Two measures of hospitalisation were used by all 10 studies (Table 2). The binary outcome; the absence or presence of a diabetes-related hospitalisation during the study period, at patient-level was used by half of the studies [19–22, 41]. Half of the studies measured the rate of hospitalisation by facility or health district area level [17, 18, 42–44]. Lavoie and colleagues [44] measured the average difference in rates of hospitalisation for chronic conditions between communities with differing levels of PHC service resourcing (reflecting differential access to qualified health personal).

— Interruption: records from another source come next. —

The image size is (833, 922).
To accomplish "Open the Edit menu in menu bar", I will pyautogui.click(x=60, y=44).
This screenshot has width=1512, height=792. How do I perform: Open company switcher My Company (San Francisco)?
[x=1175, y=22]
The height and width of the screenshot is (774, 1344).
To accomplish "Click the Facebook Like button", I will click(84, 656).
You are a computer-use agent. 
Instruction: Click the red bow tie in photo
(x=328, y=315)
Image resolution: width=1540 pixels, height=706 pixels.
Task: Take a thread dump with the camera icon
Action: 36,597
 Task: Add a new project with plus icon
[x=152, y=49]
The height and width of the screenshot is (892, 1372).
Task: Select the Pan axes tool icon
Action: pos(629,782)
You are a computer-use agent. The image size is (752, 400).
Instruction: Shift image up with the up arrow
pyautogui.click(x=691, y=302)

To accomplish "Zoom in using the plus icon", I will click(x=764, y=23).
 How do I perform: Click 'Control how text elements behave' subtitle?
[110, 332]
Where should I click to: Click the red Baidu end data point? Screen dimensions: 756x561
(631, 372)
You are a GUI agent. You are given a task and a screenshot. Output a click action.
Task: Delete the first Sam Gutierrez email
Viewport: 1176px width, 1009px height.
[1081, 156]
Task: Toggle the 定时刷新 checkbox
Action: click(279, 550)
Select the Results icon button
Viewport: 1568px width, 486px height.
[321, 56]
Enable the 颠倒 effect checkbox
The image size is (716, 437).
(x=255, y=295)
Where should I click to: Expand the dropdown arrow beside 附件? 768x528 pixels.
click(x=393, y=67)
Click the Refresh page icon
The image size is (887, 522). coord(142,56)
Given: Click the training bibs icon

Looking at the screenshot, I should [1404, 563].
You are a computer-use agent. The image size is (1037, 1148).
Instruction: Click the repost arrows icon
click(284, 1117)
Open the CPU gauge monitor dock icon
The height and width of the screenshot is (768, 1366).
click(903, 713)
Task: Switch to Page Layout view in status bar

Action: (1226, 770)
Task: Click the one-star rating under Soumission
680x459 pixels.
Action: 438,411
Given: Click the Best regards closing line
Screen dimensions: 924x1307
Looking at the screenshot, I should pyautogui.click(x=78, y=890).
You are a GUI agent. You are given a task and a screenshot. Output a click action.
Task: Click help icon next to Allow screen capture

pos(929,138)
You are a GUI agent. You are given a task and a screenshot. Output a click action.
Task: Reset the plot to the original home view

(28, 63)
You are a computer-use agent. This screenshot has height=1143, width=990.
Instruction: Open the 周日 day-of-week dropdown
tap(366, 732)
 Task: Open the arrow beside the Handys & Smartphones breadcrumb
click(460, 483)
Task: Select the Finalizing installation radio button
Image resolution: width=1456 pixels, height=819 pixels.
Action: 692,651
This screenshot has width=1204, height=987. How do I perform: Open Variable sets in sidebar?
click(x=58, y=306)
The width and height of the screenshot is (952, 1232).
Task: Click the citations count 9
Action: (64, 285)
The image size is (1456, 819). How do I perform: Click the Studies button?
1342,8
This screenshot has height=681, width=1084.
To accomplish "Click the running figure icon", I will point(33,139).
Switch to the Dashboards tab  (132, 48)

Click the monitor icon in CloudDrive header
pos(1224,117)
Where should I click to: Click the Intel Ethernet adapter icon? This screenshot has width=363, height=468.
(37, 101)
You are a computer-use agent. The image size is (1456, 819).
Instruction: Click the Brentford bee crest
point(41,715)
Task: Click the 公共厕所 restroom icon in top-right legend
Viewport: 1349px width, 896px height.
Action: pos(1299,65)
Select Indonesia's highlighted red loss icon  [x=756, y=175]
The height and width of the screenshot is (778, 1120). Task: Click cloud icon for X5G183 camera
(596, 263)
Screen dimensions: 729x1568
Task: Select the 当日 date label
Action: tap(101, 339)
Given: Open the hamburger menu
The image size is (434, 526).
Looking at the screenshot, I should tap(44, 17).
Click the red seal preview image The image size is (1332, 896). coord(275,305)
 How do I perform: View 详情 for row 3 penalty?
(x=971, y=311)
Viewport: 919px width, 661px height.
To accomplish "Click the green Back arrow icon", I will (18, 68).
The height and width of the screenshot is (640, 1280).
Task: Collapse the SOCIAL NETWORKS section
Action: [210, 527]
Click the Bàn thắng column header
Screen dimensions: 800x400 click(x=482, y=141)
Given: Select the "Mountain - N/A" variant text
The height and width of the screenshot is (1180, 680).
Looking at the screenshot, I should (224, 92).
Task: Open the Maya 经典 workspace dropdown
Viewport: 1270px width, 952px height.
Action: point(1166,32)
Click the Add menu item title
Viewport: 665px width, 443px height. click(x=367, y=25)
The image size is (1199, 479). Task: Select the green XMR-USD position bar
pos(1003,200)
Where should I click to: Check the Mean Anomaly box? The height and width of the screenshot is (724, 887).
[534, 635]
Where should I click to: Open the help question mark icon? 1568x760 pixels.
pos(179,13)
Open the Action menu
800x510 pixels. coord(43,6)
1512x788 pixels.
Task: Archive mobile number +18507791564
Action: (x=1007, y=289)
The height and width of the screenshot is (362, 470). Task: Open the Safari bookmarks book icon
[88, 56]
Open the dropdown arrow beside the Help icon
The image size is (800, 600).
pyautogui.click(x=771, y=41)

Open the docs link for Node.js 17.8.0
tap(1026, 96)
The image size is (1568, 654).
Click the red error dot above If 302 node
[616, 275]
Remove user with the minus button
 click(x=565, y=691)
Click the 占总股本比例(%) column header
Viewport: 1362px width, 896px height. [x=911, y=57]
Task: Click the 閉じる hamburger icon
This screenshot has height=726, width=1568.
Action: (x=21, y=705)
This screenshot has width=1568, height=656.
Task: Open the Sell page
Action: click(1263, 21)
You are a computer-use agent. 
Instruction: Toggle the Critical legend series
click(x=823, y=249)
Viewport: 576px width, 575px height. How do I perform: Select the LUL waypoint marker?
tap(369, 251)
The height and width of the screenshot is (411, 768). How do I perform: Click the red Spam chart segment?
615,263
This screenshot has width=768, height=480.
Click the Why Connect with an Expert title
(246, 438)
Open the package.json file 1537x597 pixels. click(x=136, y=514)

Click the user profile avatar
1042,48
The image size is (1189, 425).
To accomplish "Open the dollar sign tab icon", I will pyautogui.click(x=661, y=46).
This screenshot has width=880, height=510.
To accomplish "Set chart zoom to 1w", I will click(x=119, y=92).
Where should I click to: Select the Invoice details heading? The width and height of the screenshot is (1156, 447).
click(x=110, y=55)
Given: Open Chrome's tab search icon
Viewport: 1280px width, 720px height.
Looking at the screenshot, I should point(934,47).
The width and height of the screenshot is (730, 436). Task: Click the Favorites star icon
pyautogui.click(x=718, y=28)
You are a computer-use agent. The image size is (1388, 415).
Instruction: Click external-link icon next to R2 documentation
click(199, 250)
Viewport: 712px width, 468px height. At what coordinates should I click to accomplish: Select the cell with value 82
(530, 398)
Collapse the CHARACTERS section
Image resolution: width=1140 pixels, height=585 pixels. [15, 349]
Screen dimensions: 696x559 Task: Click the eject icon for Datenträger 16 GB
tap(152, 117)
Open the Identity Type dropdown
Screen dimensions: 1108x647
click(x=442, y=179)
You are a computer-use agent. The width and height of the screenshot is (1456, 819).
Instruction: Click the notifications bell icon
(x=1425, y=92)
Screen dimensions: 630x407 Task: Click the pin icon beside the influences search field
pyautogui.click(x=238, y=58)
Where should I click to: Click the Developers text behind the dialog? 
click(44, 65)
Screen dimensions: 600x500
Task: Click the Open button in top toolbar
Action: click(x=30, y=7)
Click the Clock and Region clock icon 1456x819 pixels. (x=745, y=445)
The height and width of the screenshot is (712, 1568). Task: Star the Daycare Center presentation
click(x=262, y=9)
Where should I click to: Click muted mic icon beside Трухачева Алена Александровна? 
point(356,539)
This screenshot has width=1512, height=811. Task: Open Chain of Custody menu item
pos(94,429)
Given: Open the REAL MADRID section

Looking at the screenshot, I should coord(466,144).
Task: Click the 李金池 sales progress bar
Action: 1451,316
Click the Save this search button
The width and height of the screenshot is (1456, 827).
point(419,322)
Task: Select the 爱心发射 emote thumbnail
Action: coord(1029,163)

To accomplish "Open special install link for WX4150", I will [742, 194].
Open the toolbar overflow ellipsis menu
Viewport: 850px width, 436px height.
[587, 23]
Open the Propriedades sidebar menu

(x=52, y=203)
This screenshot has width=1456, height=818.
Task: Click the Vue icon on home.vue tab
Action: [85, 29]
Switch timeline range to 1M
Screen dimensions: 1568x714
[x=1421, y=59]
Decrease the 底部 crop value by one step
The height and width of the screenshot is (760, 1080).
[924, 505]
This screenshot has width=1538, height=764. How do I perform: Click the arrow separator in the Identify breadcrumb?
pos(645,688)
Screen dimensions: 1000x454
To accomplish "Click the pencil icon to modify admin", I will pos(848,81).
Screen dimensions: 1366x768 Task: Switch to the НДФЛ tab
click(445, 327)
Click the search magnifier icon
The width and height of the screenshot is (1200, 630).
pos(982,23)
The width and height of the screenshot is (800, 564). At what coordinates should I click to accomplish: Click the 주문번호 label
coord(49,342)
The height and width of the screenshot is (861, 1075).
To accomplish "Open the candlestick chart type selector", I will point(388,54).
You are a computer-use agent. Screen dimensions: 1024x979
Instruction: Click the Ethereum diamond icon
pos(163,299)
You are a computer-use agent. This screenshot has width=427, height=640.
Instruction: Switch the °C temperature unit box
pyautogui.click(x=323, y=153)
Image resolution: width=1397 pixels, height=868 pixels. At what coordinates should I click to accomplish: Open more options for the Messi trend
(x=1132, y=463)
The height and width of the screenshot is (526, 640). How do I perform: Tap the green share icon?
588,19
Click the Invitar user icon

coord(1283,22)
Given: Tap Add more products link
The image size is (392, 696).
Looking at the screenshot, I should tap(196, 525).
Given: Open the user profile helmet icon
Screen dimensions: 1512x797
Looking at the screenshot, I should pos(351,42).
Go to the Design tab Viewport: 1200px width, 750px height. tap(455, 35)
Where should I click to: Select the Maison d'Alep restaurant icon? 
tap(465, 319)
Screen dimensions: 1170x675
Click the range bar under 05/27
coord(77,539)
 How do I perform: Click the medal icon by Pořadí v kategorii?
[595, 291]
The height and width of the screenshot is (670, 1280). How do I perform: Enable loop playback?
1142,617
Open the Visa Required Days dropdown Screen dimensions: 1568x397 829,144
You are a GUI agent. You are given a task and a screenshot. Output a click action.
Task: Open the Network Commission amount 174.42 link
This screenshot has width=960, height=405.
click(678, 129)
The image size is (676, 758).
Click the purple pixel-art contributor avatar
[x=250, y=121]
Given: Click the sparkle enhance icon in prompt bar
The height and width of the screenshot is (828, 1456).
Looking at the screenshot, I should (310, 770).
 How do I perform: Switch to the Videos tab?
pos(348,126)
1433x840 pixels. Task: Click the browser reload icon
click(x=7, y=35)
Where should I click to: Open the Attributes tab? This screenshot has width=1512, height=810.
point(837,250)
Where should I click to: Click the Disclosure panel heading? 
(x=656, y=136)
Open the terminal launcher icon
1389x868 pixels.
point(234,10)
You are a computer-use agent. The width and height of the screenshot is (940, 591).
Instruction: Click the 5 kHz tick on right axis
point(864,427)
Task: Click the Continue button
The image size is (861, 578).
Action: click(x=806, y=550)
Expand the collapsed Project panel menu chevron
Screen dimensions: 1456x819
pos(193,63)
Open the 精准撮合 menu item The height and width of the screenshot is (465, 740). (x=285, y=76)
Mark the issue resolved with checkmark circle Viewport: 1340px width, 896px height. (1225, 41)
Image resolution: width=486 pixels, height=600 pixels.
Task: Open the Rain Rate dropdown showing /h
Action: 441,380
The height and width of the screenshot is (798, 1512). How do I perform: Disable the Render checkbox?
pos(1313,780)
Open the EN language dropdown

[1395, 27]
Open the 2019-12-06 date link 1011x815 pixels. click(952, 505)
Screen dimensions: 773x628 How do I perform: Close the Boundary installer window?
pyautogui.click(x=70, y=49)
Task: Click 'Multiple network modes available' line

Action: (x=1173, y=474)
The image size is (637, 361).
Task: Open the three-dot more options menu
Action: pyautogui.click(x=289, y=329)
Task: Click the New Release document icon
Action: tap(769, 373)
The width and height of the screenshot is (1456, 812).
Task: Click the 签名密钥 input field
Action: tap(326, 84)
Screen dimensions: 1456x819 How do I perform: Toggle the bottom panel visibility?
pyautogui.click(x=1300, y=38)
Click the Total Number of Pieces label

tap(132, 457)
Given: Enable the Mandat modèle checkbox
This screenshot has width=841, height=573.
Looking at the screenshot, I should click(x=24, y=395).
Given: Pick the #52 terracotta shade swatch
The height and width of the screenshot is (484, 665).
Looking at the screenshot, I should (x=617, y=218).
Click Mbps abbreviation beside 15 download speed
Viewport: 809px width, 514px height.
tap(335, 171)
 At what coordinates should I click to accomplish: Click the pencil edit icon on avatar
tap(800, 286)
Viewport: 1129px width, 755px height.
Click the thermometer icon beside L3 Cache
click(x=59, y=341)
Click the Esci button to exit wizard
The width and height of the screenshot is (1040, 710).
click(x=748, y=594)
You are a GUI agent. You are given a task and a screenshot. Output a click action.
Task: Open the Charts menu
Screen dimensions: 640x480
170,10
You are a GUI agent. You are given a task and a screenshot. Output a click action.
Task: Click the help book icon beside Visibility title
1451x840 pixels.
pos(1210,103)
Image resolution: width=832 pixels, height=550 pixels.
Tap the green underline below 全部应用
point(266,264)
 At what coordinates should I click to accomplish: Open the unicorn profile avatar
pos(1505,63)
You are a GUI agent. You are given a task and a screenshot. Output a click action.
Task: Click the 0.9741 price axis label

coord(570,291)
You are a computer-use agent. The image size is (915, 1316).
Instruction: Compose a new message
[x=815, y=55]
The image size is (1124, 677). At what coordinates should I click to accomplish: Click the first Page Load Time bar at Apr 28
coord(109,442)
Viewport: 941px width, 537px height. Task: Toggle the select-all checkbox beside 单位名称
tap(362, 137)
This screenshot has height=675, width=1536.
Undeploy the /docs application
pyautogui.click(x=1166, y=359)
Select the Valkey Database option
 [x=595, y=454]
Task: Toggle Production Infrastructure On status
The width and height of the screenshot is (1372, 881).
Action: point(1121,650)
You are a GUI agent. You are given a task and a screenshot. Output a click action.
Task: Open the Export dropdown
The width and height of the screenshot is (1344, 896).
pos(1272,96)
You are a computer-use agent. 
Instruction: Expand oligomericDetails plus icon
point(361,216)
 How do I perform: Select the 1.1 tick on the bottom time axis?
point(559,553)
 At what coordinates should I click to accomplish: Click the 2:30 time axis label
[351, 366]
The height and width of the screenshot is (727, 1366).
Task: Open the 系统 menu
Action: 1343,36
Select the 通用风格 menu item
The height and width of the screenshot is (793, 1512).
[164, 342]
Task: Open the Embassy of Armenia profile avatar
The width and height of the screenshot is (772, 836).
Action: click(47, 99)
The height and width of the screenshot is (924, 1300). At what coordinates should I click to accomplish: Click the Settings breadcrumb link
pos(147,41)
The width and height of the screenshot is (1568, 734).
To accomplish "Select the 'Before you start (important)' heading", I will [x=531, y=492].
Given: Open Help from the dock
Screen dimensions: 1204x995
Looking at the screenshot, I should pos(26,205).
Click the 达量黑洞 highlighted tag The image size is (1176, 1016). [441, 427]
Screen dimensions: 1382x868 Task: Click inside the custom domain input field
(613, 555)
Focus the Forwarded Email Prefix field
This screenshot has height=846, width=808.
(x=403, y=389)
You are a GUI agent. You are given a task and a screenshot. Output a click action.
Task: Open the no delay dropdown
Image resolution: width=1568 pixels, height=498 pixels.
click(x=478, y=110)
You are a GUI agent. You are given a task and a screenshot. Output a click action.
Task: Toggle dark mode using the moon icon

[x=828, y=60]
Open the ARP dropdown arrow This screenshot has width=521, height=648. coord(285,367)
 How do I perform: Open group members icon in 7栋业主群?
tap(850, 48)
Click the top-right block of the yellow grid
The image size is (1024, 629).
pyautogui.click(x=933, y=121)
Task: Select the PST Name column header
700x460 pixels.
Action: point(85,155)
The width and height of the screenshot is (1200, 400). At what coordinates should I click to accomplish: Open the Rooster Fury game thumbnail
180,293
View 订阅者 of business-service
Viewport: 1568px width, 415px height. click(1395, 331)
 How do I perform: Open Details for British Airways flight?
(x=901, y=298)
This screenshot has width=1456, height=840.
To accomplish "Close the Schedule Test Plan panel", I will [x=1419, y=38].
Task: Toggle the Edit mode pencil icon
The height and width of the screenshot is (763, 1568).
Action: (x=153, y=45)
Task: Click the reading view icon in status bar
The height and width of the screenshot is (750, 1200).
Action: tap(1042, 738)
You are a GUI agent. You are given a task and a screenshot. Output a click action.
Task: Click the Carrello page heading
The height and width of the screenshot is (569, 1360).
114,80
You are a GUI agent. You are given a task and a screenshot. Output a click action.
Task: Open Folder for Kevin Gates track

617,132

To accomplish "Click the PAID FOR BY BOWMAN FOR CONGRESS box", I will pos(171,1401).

The category of diabetes-related ACSC differed among studies (Table 2), ranging from all diabetes-related ACSC, [18, 20, 22, 41] to chronic ACSC [42–44] and only emergency [17, 19] or acute or non-elective [18] hospitalisations related to diabetes. Lin and colleagues [21] analysed hospitalisations for short-term and long-term diabetes-related ACSC separately. Among the ten studies, three studies measured hospitalisation for the same ACSC (i.e. chronic conditions), [42–44] two studies measured diabetes-related hospitalisations [20, 22] and the remaining five studies [17–19, 21, 41] each measured hospitalisation for a different set of ACSC.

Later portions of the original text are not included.